▸ **BRIEF**
Write each line of the entries below as a string in a JSON list, with one string per line and blank lines omitted.

──────── DATASET ENTRIES ────────

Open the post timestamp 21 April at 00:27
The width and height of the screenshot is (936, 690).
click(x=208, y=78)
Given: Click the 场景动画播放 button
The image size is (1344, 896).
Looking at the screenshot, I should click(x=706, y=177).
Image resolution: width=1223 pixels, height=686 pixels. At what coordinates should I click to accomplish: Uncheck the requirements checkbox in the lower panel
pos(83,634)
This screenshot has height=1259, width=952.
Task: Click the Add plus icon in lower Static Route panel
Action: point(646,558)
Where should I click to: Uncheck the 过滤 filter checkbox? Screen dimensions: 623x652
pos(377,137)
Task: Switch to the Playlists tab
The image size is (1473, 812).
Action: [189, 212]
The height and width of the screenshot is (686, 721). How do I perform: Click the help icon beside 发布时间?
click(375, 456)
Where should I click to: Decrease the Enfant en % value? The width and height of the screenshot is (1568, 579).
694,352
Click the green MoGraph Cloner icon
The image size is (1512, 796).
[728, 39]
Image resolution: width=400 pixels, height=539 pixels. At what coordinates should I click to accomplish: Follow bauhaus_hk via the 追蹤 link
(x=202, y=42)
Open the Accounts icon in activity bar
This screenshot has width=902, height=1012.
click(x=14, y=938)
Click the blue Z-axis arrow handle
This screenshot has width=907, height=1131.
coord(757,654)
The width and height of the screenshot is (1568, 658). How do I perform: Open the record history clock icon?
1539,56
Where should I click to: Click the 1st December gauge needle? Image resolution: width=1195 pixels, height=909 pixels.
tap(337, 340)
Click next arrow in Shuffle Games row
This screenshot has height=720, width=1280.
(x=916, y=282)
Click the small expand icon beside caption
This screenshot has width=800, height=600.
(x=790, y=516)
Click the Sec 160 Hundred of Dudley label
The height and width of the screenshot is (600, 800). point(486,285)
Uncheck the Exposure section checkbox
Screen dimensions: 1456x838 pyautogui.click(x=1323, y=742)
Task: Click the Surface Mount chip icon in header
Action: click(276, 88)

────────

▸ **FULL ANSWER**
[
  "Open the post timestamp 21 April at 00:27",
  "The width and height of the screenshot is (936, 690).",
  "click(x=208, y=78)",
  "Given: Click the 场景动画播放 button",
  "The image size is (1344, 896).",
  "Looking at the screenshot, I should click(x=706, y=177).",
  "Image resolution: width=1223 pixels, height=686 pixels. At what coordinates should I click to accomplish: Uncheck the requirements checkbox in the lower panel",
  "pos(83,634)",
  "This screenshot has height=1259, width=952.",
  "Task: Click the Add plus icon in lower Static Route panel",
  "Action: point(646,558)",
  "Where should I click to: Uncheck the 过滤 filter checkbox? Screen dimensions: 623x652",
  "pos(377,137)",
  "Task: Switch to the Playlists tab",
  "The image size is (1473, 812).",
  "Action: [189, 212]",
  "The height and width of the screenshot is (686, 721). How do I perform: Click the help icon beside 发布时间?",
  "click(375, 456)",
  "Where should I click to: Decrease the Enfant en % value? The width and height of the screenshot is (1568, 579).",
  "694,352",
  "Click the green MoGraph Cloner icon",
  "The image size is (1512, 796).",
  "[728, 39]",
  "Image resolution: width=400 pixels, height=539 pixels. At what coordinates should I click to accomplish: Follow bauhaus_hk via the 追蹤 link",
  "(x=202, y=42)",
  "Open the Accounts icon in activity bar",
  "This screenshot has width=902, height=1012.",
  "click(x=14, y=938)",
  "Click the blue Z-axis arrow handle",
  "This screenshot has width=907, height=1131.",
  "coord(757,654)",
  "The width and height of the screenshot is (1568, 658). How do I perform: Open the record history clock icon?",
  "1539,56",
  "Where should I click to: Click the 1st December gauge needle? Image resolution: width=1195 pixels, height=909 pixels.",
  "tap(337, 340)",
  "Click next arrow in Shuffle Games row",
  "This screenshot has height=720, width=1280.",
  "(x=916, y=282)",
  "Click the small expand icon beside caption",
  "This screenshot has width=800, height=600.",
  "(x=790, y=516)",
  "Click the Sec 160 Hundred of Dudley label",
  "The height and width of the screenshot is (600, 800). point(486,285)",
  "Uncheck the Exposure section checkbox",
  "Screen dimensions: 1456x838 pyautogui.click(x=1323, y=742)",
  "Task: Click the Surface Mount chip icon in header",
  "Action: click(276, 88)"
]